Rows from a screen grounding dataset
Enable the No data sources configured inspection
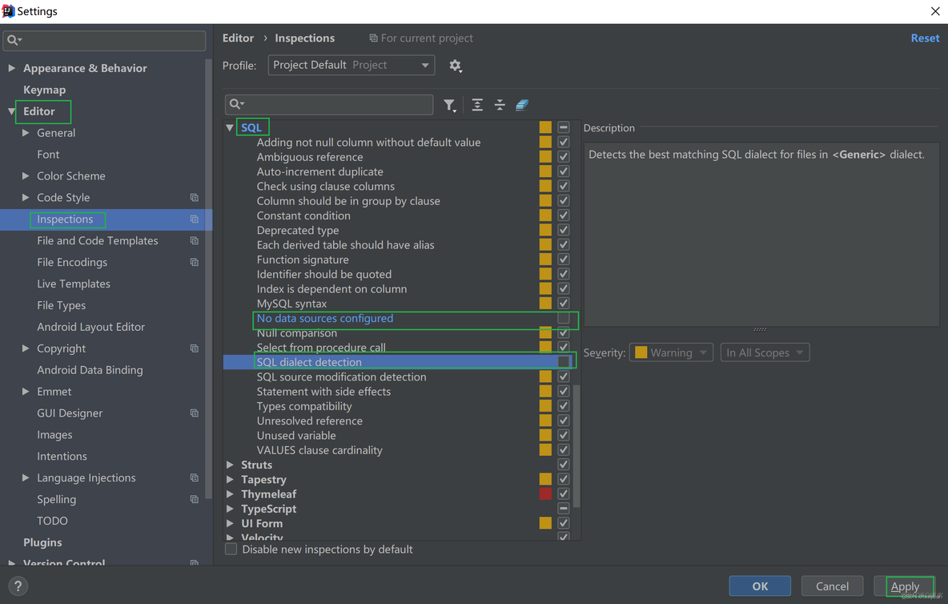(x=563, y=319)
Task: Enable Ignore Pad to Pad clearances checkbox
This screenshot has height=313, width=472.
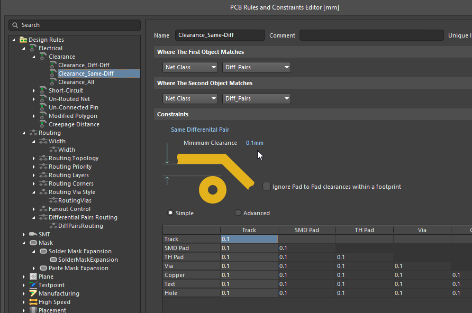Action: (x=266, y=187)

## Task directions
Arrange the lines above as a two-column CSV with the headers input and output. Give one row per answer, putting the text that precedes that answer in input and the answer itself in output, each in a single quoted field with line breaks changed to spaces and the pictures omitted.

## Solution
input,output
"Enable the No data sources configured inspection","(x=563, y=319)"
"Task: Enable Ignore Pad to Pad clearances checkbox This screenshot has height=313, width=472.","Action: (x=266, y=187)"